I am carrying out logistic regression on a a mix of categorical and numeric features.
I want to create a pipeline, that does some transforms, but also includes a StandardScaler
on the numeric columns, but not the categorical columns.
Here is how my pipeline currently looks:
# Categorical Features (which are all strings)
stringindexers = [StringIndexer(
inputCol=column,
outputCol=column+"_Index") for column in categorical_columns]
onehotencoder_categorical = OneHotEncoderEstimator(
inputCols = [column + "_Index" for column in categorical_columns],
outputCols = [column + "_Vec" for column in categorical_columns])
categorical_columns_class_vector = [col + "_Vec" for col in categorical_columns]

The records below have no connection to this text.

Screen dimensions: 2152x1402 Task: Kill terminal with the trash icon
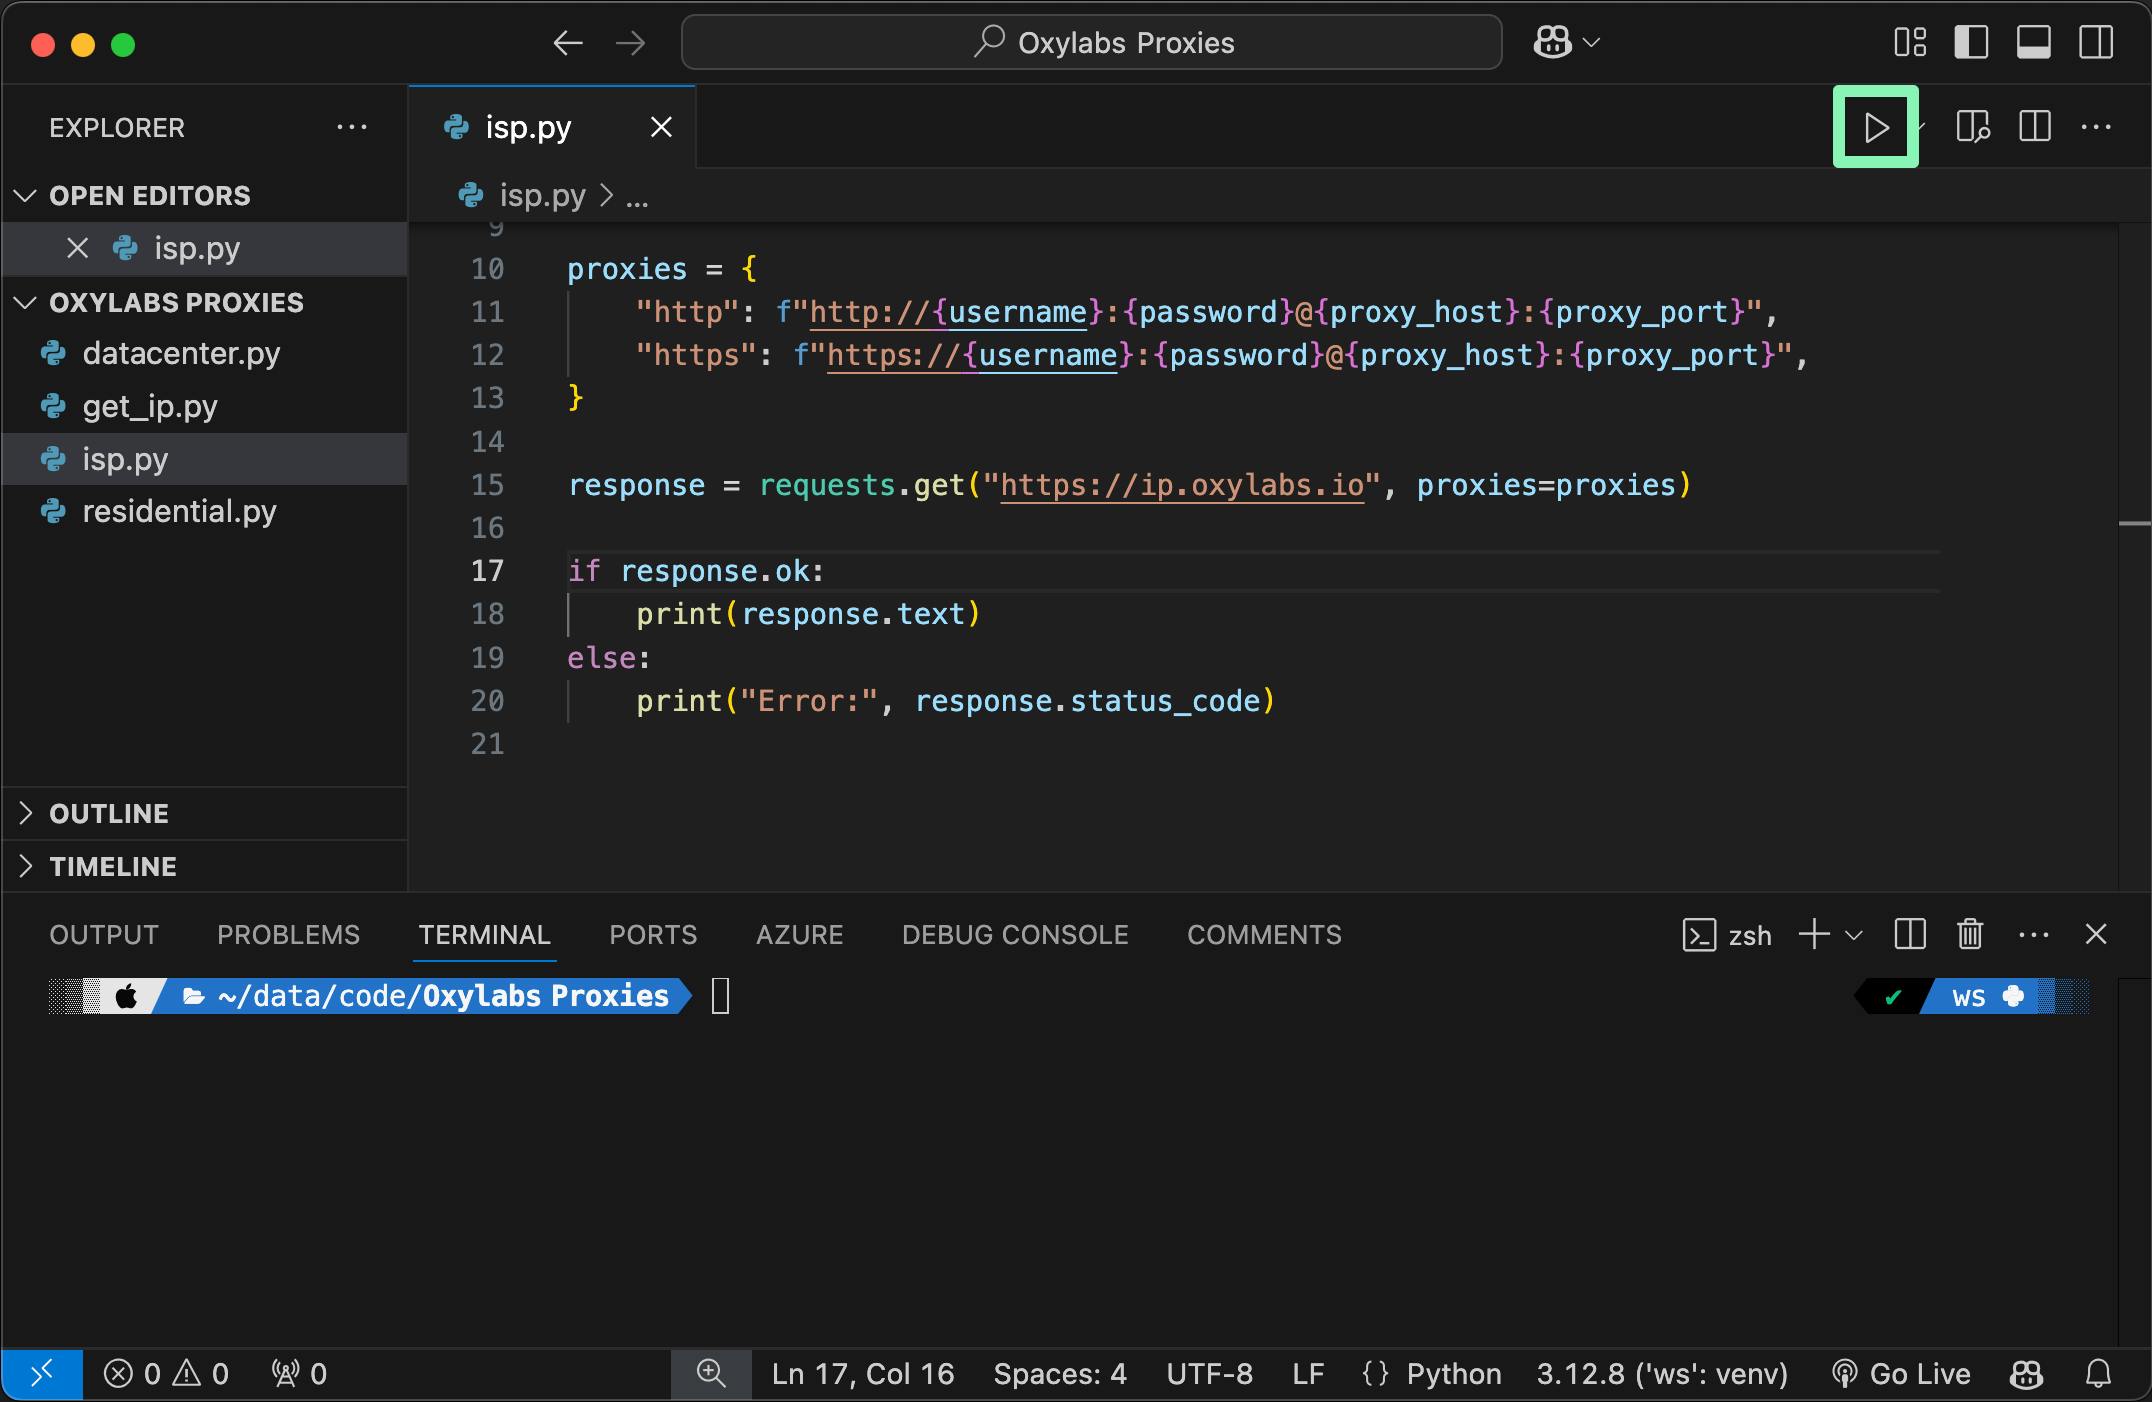point(1969,935)
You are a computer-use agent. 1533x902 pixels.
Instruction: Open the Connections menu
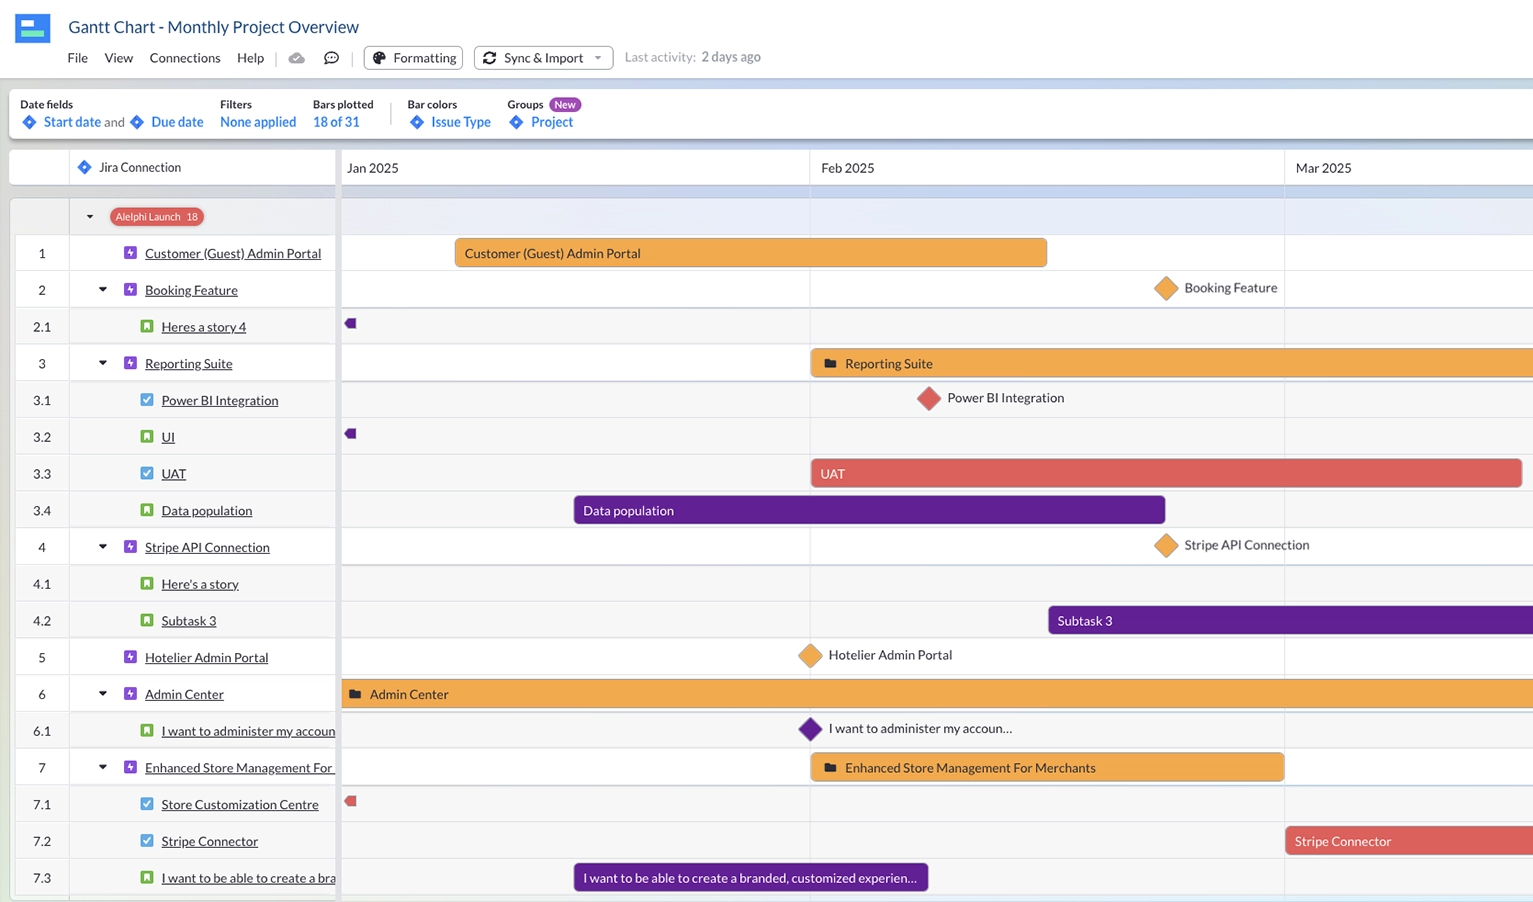[x=185, y=58]
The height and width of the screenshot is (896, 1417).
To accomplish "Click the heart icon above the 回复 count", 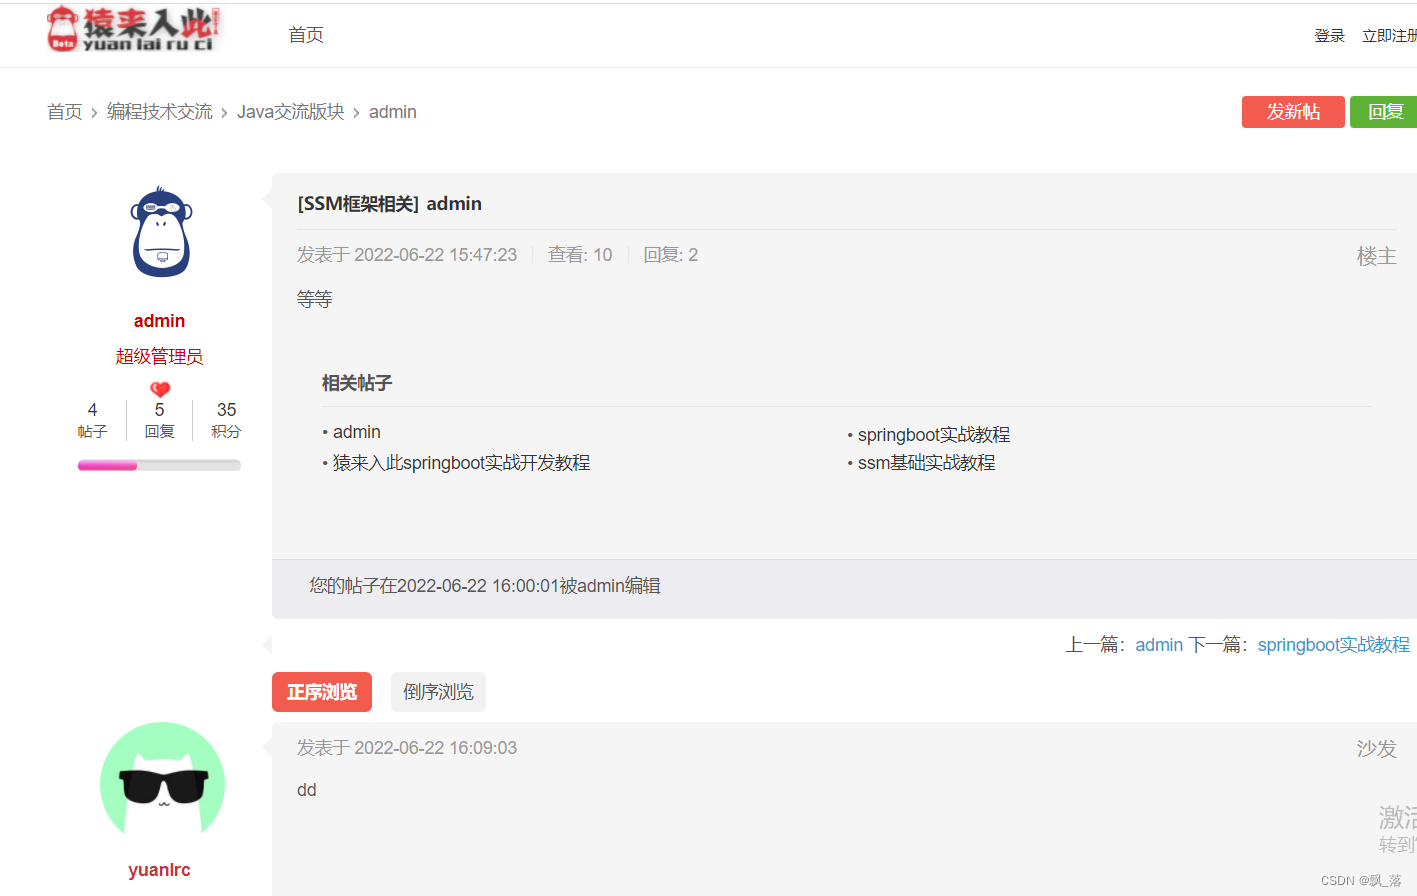I will [159, 388].
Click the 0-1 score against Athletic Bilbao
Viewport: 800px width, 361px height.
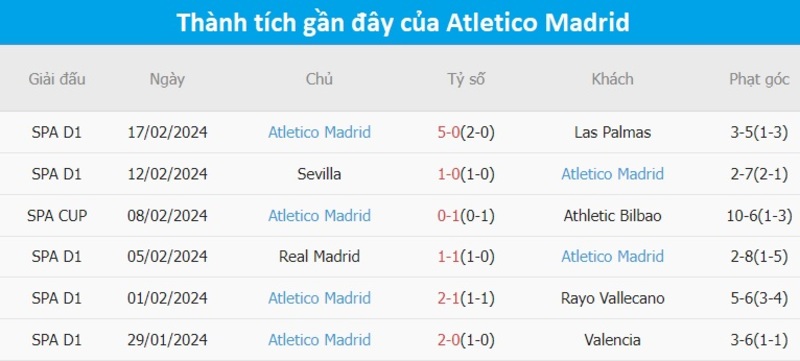point(448,216)
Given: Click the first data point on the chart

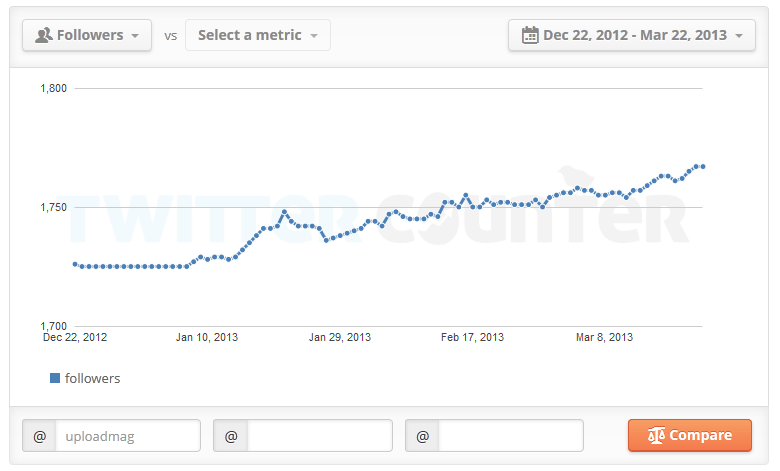Looking at the screenshot, I should pyautogui.click(x=75, y=264).
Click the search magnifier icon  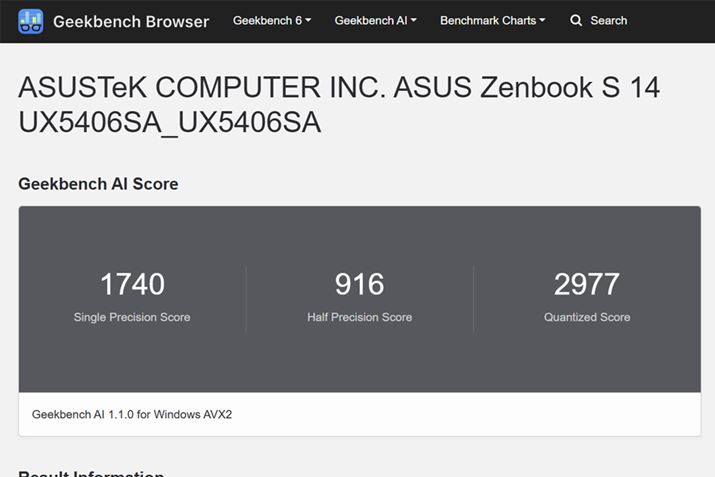(x=576, y=21)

categorical_numerical_inputs = categorical_columns_class_vector + numerical_columns
# Assembler for all columns
assembler = VectorAssembler(inputCols = categorical_numerical_inputs,
outputCol="features")
pipeline = Pipeline(
stages=[*stringindexers,
onehotencoder_categorical,
assembler,
StandardScaler(
withStd=True,
withMean=False,
inputCol="features",
outputCol="scaledFeatures")
]
)
pipeline.fit(df_pivot_sample).transform(df_pivot_sample).limit(2).toPandas()
However, this applies the Standard Scaler to all of the columns, including those that have been transformed from being categorical features.
How do I structure the above pipeline, so that I only perform the StandardScaler on the numeric columns? Do I need to change the order of the vector assembler.
Should I change the assembler, to only do the assmebler after I've scaled the numeric columns. And save the new columns with a new column suffix?
This answer seems to indicate this is the right way tot go for scikit-learn, but I don't know how to do it for ML Pyspark.